Strathcona Provincial Park covers almost 250,000 hectares (617,763 acres) on Vancouver Island. It is known for its stunning alpine peaks, lakeside hiking trails and unique flora and fauna. The physical isolation of the island has given rise to several unusual types of plants and animals, which have evolved differently from their counterparts in the rest of North America. It’s possible to see the critically endangered Vancouver Island marmot and, if you’re lucky, the elusive Vancouver Island wolf, but on this occasion, I was on the hunt for some of the park’s rarest flowers.
My week-long backpacking journey began at the aptly named Paradise Meadows, the main access point to the Forbidden Plateau, which is famous for its hiking trails. Set against a backdrop of snow-covered peaks, the boardwalk path meanders around several lakes. I suddenly found myself surrounded by hundreds of varieties of flowering plants. Perhaps the most beautiful of these was crimson columbine — brightly coloured, delicate and noted for its geometric shape. I also spotted northern starflower, Indian paintbrush, bell-shaped false azalea, and, further along the trail, vibrant red huckleberries and dwarf blueberries.
As I stopped for a quick break, I could hear the distinctive whistle of a Vancouver Island marmot, who seemed to be enjoying the scenery as much as I was.
Ascending the Forbidden Plateau Trail, I stumbled across a grove of yellow cedar. These beautiful, ancient trees clung to the steep hillside, contorting their trunks in an attempt to stay vertical. Yellow cedars are flourishing in Strathcona, but elsewhere in western North America some populations are dwindling due to the effects of climate change.
Another day, another trail, and this time I was headed for the glorious Flower Ridge Trail, an epic hiking route with plenty of floral surprises along the way. The route starts at Buttle Lake and is surrounded by grassy meadows filled with tall daisies and often frequented by black-tailed deer. The trail ascends steeply over the first six kilometres, through ancient forests carpeted with rich mosses.
From Buttle Lake right to the end of Flower Ridge, I managed to observe some incredible examples of Strathcona’s flora. The views of the nearby mountains were spectacular, but the dance of colours, shapes and textures around the rocky trail floor was simply gorgeous. A carpet of wild, vibrant heather surrounded the ridge, and the trail was punctuated by moss campion, monkey flower, violet and many more varieties of wildflowers.

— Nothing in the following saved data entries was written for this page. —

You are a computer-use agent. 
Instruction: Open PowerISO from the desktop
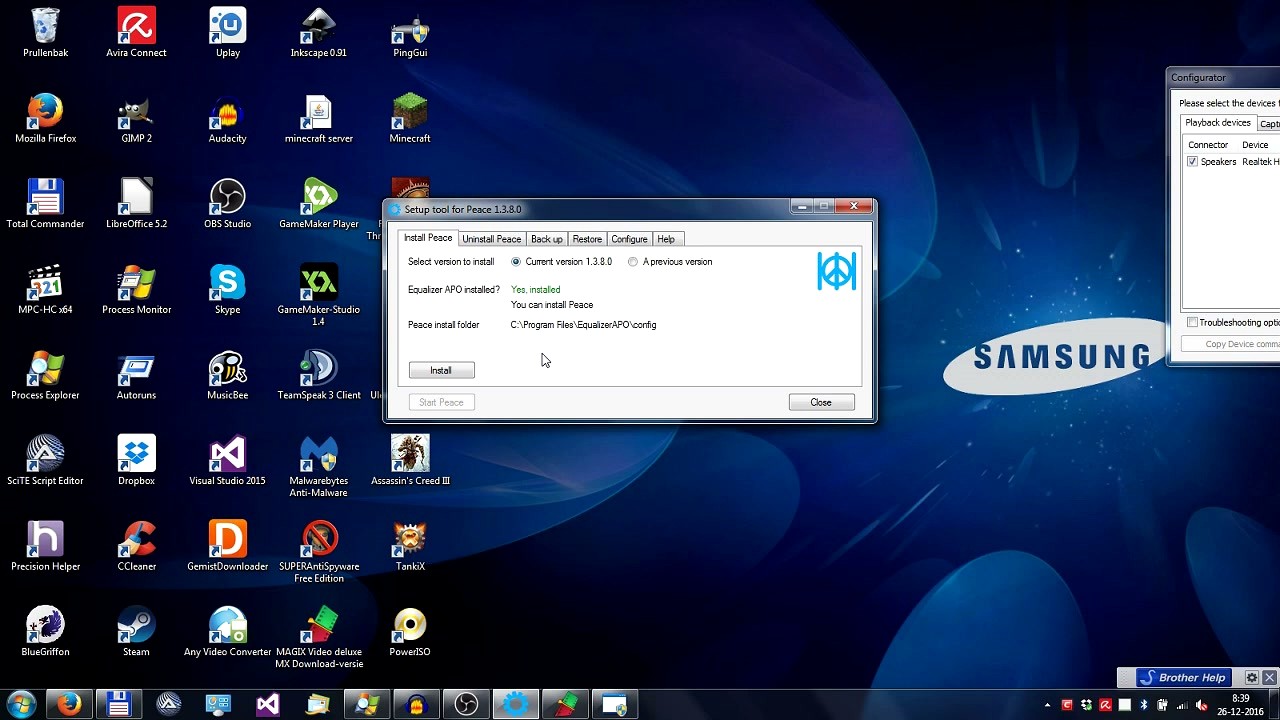[409, 625]
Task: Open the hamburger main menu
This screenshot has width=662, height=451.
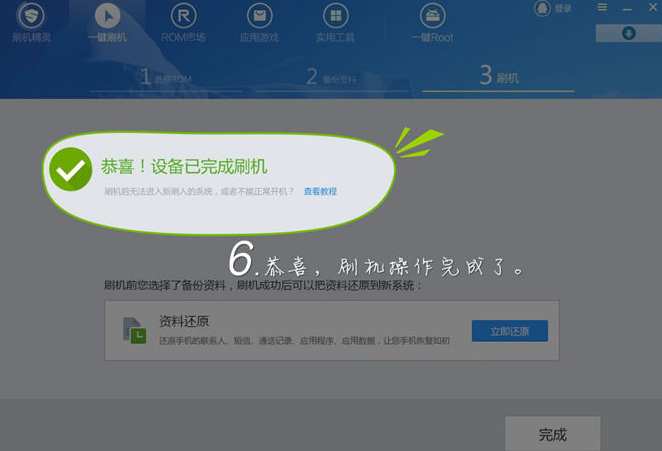Action: click(x=602, y=7)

Perhaps the most distinctive sights along the way were the clusters of krumholz, stunted trees that have twisted into strange and unusual shapes as a result of the harsh growing conditions at higher elevations and the strong winds. The variety of flowers, plants and trees along this route and around the park was simply staggering.

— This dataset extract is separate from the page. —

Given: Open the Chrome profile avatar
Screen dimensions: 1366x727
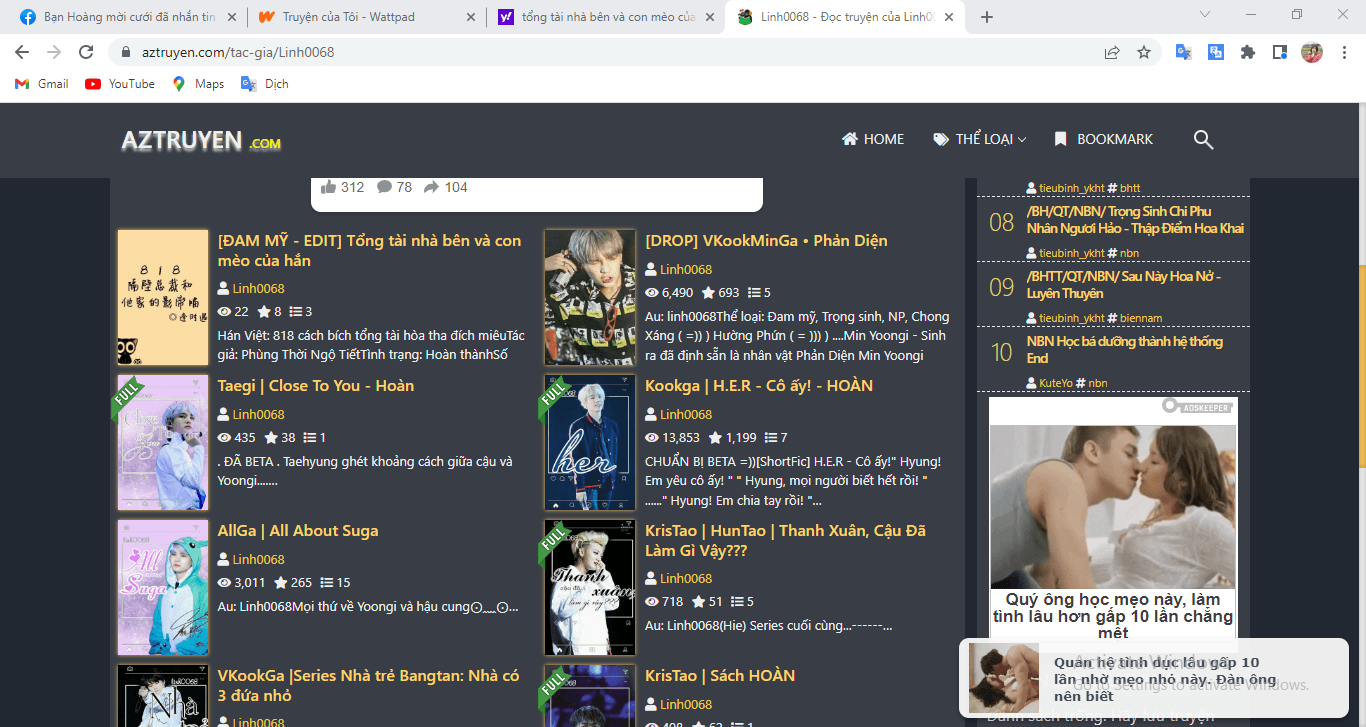Looking at the screenshot, I should [x=1311, y=53].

The flowers, plants and trees of Strathcona Provincial Park are beautiful natural treasures in their own right and are a compelling reason to visit the region. However, they are also a crucial component of Vancouver Island’s unique ecosystem and sustain a wide variety of animals. Wherever you find alpine flowers, you’ll also find a startling array of butterflies, bees, dragonflies and other insects. In turn, these sustain some of Strathcona’s rarest birds, including Vancouver Island white ptarmigan. The diversity of this fragile, interconnected ecosystem is simply a marvel to behold.